First the paperwork:  “Age of first full term pregnancy:  18”.  “Last date of breastfeeding:  6/2002.”   I’m not going for a mammogram because I’m sick, or anyone is worried.  I’m going because that’s what you do when you reach a Certain Age.   I sat there, looking incredulously at those dates, amazed.  There were a series of years there where I had spent five New Year’s Eves either pregnant or breastfeeding.   But now, it’s been ten years since I held a baby to my breast.  It hardly seems possible.
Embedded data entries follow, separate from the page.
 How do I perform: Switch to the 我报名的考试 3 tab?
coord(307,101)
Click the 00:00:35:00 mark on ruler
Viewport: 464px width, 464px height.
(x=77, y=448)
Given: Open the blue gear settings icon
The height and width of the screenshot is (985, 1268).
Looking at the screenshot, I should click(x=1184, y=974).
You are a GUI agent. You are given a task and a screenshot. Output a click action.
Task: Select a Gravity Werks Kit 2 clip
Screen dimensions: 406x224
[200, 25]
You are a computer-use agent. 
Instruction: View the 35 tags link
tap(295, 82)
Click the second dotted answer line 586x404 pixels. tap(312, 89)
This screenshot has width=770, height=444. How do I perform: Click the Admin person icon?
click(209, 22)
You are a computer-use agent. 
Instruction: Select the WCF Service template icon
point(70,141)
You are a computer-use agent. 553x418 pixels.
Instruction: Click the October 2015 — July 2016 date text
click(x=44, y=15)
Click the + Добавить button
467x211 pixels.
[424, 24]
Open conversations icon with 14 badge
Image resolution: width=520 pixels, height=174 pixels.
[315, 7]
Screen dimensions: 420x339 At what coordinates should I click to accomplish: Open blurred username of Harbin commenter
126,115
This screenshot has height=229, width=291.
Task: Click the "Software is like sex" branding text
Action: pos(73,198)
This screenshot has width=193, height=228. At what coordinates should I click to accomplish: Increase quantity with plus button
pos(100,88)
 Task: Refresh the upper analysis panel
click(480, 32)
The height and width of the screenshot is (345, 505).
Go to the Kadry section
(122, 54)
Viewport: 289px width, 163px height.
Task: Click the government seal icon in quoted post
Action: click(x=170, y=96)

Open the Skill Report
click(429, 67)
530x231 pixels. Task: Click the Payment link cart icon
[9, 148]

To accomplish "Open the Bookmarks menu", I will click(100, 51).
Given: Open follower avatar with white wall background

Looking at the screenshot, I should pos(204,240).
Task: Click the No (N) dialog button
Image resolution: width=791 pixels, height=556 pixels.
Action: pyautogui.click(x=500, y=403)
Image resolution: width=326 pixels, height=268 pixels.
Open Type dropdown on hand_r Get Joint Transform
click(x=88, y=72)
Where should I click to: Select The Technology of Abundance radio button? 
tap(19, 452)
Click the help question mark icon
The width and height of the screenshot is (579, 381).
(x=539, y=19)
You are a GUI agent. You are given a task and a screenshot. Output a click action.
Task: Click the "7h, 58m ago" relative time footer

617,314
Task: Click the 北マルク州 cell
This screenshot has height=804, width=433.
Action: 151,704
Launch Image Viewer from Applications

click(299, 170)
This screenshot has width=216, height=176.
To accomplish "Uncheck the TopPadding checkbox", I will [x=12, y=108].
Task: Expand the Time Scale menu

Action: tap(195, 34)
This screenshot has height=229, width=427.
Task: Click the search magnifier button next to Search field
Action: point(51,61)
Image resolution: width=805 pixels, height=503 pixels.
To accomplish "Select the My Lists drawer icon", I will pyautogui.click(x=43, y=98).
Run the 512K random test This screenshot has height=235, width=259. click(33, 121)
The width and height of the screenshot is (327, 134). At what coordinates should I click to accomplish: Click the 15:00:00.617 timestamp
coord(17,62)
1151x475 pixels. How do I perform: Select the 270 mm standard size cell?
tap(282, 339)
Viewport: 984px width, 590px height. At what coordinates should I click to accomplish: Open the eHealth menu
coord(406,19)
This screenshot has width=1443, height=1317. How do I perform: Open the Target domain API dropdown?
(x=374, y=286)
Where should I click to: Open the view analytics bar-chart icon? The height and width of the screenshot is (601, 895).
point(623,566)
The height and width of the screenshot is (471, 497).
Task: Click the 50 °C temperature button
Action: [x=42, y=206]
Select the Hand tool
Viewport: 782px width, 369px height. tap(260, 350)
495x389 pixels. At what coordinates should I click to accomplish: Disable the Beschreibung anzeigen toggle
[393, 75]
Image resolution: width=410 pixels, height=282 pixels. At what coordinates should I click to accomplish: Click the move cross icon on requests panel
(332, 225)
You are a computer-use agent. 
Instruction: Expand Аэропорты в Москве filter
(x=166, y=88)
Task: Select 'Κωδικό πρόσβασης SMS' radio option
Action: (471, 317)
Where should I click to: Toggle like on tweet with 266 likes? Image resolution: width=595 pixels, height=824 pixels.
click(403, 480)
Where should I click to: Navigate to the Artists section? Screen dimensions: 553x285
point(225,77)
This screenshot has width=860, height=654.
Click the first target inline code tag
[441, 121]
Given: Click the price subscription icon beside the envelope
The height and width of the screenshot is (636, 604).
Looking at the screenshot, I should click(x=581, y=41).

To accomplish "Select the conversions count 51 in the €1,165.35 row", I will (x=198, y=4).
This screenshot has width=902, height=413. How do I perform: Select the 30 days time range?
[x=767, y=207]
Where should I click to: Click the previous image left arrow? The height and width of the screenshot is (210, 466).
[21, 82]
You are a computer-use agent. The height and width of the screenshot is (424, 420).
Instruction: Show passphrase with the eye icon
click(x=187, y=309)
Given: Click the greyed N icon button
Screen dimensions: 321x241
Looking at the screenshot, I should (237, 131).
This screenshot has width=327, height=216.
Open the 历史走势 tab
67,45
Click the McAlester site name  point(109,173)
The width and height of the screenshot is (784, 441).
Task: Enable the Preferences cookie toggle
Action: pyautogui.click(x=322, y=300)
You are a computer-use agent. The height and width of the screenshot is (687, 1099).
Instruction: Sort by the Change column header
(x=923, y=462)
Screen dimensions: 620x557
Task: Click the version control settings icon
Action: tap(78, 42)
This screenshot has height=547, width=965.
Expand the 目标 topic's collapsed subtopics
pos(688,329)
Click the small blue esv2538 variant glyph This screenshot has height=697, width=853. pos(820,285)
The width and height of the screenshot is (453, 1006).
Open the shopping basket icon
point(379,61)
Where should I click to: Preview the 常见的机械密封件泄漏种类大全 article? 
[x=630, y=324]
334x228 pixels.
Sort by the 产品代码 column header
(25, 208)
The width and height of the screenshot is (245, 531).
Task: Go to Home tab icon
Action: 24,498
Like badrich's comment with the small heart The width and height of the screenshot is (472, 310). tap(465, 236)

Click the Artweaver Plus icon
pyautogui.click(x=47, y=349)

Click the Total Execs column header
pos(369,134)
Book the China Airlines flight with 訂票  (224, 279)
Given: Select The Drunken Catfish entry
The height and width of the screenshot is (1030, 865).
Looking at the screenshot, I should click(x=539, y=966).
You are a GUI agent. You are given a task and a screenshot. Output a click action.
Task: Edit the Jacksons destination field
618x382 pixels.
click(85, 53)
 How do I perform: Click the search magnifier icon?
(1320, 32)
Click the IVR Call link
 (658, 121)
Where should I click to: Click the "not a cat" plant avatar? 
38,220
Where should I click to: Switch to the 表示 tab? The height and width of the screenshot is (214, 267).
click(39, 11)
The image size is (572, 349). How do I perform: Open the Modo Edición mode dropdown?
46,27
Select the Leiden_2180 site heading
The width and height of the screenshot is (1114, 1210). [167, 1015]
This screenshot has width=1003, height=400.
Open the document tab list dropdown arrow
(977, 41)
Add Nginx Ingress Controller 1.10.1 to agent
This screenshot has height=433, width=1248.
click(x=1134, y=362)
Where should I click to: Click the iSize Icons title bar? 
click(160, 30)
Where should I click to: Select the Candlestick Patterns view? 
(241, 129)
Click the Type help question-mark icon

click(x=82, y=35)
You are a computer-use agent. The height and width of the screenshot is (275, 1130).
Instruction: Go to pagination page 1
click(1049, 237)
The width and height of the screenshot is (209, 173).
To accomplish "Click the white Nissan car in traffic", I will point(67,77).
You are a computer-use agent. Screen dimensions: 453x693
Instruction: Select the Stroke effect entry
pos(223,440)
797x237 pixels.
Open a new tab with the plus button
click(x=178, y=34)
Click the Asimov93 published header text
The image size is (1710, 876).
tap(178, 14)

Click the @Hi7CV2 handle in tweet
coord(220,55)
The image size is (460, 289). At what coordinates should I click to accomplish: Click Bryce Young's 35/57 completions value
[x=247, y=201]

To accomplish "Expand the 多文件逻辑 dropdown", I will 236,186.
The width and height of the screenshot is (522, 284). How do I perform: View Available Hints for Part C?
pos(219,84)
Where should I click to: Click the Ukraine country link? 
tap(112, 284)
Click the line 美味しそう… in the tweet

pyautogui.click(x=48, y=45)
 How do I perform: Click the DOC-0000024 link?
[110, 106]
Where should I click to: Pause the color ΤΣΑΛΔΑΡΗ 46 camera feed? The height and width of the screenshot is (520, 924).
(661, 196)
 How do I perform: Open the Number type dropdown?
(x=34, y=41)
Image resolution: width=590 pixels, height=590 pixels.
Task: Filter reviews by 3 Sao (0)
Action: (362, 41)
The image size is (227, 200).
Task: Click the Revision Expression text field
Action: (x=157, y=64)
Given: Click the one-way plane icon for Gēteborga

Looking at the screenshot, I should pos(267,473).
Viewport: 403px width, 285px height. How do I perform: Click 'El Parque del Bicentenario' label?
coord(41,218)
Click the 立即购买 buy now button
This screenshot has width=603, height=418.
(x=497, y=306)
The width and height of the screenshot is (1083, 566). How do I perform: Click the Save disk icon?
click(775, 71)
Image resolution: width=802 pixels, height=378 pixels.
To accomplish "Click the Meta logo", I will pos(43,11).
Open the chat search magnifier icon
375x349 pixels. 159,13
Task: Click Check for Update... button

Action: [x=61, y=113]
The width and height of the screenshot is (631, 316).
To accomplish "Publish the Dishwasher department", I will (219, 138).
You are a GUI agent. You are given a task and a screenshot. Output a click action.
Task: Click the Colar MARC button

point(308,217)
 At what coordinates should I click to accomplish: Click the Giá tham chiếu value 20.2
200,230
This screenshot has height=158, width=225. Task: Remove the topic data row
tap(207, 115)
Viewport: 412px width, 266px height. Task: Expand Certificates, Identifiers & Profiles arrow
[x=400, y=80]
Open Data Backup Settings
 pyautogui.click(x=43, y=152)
I mean, I know I’m getting older.  Even though I am fighting it kicking and screaming with all the running and the face creams and the dental floss and the green and purple foods five times a day, it’s still happening.   Whenever anyone asks, I always proudly say I’m 41, that I’ve fought hard for each and every year I have.  And that’s true.  I never lie about my age (with a 22 year old kid, it’s kind of hard to go much younger).  I think I’m doing pretty well for early 40s.

Still, the boob squishing is just a gentle reminder that time is marching on.  And in the immortal words of Truvy from Steel Magnolias, “Honey, time marches on, and eventually you realize it is marching right across your face.”